#### To do:
Please write out every line of the entries below as a JSON list of strings, one string per line, leaving out blank lines.

#### Data excerpts:
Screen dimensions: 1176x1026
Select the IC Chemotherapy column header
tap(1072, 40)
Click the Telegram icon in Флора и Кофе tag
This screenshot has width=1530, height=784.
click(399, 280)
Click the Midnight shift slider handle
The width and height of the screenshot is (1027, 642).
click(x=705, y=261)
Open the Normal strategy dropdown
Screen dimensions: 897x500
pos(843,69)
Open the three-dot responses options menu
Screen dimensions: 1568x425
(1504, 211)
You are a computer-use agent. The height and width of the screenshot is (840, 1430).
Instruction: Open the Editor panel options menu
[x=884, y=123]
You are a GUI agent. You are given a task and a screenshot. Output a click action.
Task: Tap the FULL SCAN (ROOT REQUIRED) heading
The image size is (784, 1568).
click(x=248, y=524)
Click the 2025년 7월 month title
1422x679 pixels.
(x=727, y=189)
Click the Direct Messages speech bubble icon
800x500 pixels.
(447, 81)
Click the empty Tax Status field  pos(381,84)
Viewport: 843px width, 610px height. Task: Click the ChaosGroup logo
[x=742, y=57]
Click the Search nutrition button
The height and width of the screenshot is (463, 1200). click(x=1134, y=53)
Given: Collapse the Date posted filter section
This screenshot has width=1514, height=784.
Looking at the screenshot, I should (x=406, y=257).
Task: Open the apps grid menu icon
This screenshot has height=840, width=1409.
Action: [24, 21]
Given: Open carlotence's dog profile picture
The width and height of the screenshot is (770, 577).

#### Final result:
[
  "Screen dimensions: 1176x1026",
  "Select the IC Chemotherapy column header",
  "tap(1072, 40)",
  "Click the Telegram icon in Флора и Кофе tag",
  "This screenshot has width=1530, height=784.",
  "click(399, 280)",
  "Click the Midnight shift slider handle",
  "The width and height of the screenshot is (1027, 642).",
  "click(x=705, y=261)",
  "Open the Normal strategy dropdown",
  "Screen dimensions: 897x500",
  "pos(843,69)",
  "Open the three-dot responses options menu",
  "Screen dimensions: 1568x425",
  "(1504, 211)",
  "You are a computer-use agent. The height and width of the screenshot is (840, 1430).",
  "Instruction: Open the Editor panel options menu",
  "[x=884, y=123]",
  "You are a GUI agent. You are given a task and a screenshot. Output a click action.",
  "Task: Tap the FULL SCAN (ROOT REQUIRED) heading",
  "The image size is (784, 1568).",
  "click(x=248, y=524)",
  "Click the 2025년 7월 month title",
  "1422x679 pixels.",
  "(x=727, y=189)",
  "Click the Direct Messages speech bubble icon",
  "800x500 pixels.",
  "(447, 81)",
  "Click the empty Tax Status field  pos(381,84)",
  "Viewport: 843px width, 610px height. Task: Click the ChaosGroup logo",
  "[x=742, y=57]",
  "Click the Search nutrition button",
  "The height and width of the screenshot is (463, 1200). click(x=1134, y=53)",
  "Given: Collapse the Date posted filter section",
  "This screenshot has width=1514, height=784.",
  "Looking at the screenshot, I should (x=406, y=257).",
  "Task: Open the apps grid menu icon",
  "This screenshot has height=840, width=1409.",
  "Action: [24, 21]",
  "Given: Open carlotence's dog profile picture",
  "The width and height of the screenshot is (770, 577)."
]